What is needed: Edit the rows below so that every "dropdown" becomes "drop-down", keeping everything else the same.

--- begin Exercise material ---

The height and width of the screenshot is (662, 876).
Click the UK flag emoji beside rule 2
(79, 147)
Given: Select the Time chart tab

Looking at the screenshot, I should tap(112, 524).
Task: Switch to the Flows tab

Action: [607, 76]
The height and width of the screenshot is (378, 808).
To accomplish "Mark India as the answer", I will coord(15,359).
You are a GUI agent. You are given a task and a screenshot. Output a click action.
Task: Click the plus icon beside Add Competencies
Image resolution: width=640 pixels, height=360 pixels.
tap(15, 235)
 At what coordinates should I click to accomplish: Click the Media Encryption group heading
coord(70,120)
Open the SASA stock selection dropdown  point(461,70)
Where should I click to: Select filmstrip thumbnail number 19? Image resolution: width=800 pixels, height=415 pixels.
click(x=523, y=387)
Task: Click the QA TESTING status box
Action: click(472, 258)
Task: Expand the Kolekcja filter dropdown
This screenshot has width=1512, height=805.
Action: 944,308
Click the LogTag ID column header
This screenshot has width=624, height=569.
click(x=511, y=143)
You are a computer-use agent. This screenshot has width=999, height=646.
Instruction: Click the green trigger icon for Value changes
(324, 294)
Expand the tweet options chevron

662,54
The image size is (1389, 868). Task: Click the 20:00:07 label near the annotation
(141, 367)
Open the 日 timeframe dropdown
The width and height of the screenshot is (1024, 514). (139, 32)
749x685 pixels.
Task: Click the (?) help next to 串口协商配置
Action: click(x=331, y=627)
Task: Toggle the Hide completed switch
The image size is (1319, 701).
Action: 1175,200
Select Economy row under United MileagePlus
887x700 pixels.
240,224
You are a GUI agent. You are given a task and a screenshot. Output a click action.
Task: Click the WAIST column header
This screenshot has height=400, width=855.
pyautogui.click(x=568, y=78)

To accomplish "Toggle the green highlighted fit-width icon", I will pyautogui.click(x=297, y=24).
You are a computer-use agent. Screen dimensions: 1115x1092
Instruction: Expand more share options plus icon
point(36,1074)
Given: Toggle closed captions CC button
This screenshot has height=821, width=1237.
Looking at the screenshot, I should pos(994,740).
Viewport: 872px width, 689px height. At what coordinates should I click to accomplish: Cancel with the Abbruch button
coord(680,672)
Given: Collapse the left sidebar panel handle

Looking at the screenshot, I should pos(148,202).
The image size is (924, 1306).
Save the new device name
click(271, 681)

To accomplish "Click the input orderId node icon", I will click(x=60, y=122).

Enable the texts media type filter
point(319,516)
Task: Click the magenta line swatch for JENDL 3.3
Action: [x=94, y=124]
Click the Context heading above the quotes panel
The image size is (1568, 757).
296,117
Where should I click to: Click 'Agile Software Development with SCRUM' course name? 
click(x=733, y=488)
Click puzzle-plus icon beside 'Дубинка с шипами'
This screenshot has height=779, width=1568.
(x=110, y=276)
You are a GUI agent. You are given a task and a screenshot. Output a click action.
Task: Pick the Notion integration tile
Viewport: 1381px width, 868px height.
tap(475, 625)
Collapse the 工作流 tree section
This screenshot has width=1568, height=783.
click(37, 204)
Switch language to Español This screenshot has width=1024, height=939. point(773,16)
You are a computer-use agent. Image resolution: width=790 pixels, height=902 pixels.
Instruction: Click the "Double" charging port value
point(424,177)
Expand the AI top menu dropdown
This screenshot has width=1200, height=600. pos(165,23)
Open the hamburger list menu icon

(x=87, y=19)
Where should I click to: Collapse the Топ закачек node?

--- end Exercise material ---

Task response:
The height and width of the screenshot is (662, 876).
Click the UK flag emoji beside rule 2
(79, 147)
Given: Select the Time chart tab

Looking at the screenshot, I should tap(112, 524).
Task: Switch to the Flows tab

Action: [607, 76]
The height and width of the screenshot is (378, 808).
To accomplish "Mark India as the answer", I will coord(15,359).
You are a GUI agent. You are given a task and a screenshot. Output a click action.
Task: Click the plus icon beside Add Competencies
Image resolution: width=640 pixels, height=360 pixels.
tap(15, 235)
 At what coordinates should I click to accomplish: Click the Media Encryption group heading
coord(70,120)
Open the SASA stock selection drop-down  point(461,70)
Where should I click to: Select filmstrip thumbnail number 19? Image resolution: width=800 pixels, height=415 pixels.
click(x=523, y=387)
Task: Click the QA TESTING status box
Action: click(472, 258)
Task: Expand the Kolekcja filter drop-down
This screenshot has width=1512, height=805.
Action: 944,308
Click the LogTag ID column header
This screenshot has width=624, height=569.
click(x=511, y=143)
You are a computer-use agent. This screenshot has width=999, height=646.
Instruction: Click the green trigger icon for Value changes
(324, 294)
Expand the tweet options chevron

662,54
The image size is (1389, 868). Task: Click the 20:00:07 label near the annotation
(141, 367)
Open the 日 timeframe drop-down
The width and height of the screenshot is (1024, 514). (139, 32)
749x685 pixels.
Task: Click the (?) help next to 串口协商配置
Action: click(x=331, y=627)
Task: Toggle the Hide completed switch
The image size is (1319, 701).
Action: 1175,200
Select Economy row under United MileagePlus
887x700 pixels.
240,224
You are a GUI agent. You are given a task and a screenshot. Output a click action.
Task: Click the WAIST column header
This screenshot has height=400, width=855.
pyautogui.click(x=568, y=78)

To accomplish "Toggle the green highlighted fit-width icon", I will pyautogui.click(x=297, y=24).
You are a computer-use agent. Screen dimensions: 1115x1092
Instruction: Expand more share options plus icon
point(36,1074)
Given: Toggle closed captions CC button
This screenshot has height=821, width=1237.
Looking at the screenshot, I should pos(994,740).
Viewport: 872px width, 689px height. At what coordinates should I click to accomplish: Cancel with the Abbruch button
coord(680,672)
Given: Collapse the left sidebar panel handle

Looking at the screenshot, I should pos(148,202).
The image size is (924, 1306).
Save the new device name
click(271, 681)

To accomplish "Click the input orderId node icon", I will click(x=60, y=122).

Enable the texts media type filter
point(319,516)
Task: Click the magenta line swatch for JENDL 3.3
Action: [x=94, y=124]
Click the Context heading above the quotes panel
The image size is (1568, 757).
296,117
Where should I click to: Click 'Agile Software Development with SCRUM' course name? 
click(x=733, y=488)
Click puzzle-plus icon beside 'Дубинка с шипами'
This screenshot has height=779, width=1568.
(x=110, y=276)
You are a GUI agent. You are given a task and a screenshot. Output a click action.
Task: Pick the Notion integration tile
Viewport: 1381px width, 868px height.
tap(475, 625)
Collapse the 工作流 tree section
This screenshot has width=1568, height=783.
click(37, 204)
Switch language to Español This screenshot has width=1024, height=939. point(773,16)
You are a computer-use agent. Image resolution: width=790 pixels, height=902 pixels.
Instruction: Click the "Double" charging port value
point(424,177)
Expand the AI top menu drop-down
This screenshot has width=1200, height=600. pos(165,23)
Open the hamburger list menu icon

(x=87, y=19)
Where should I click to: Collapse the Топ закачек node?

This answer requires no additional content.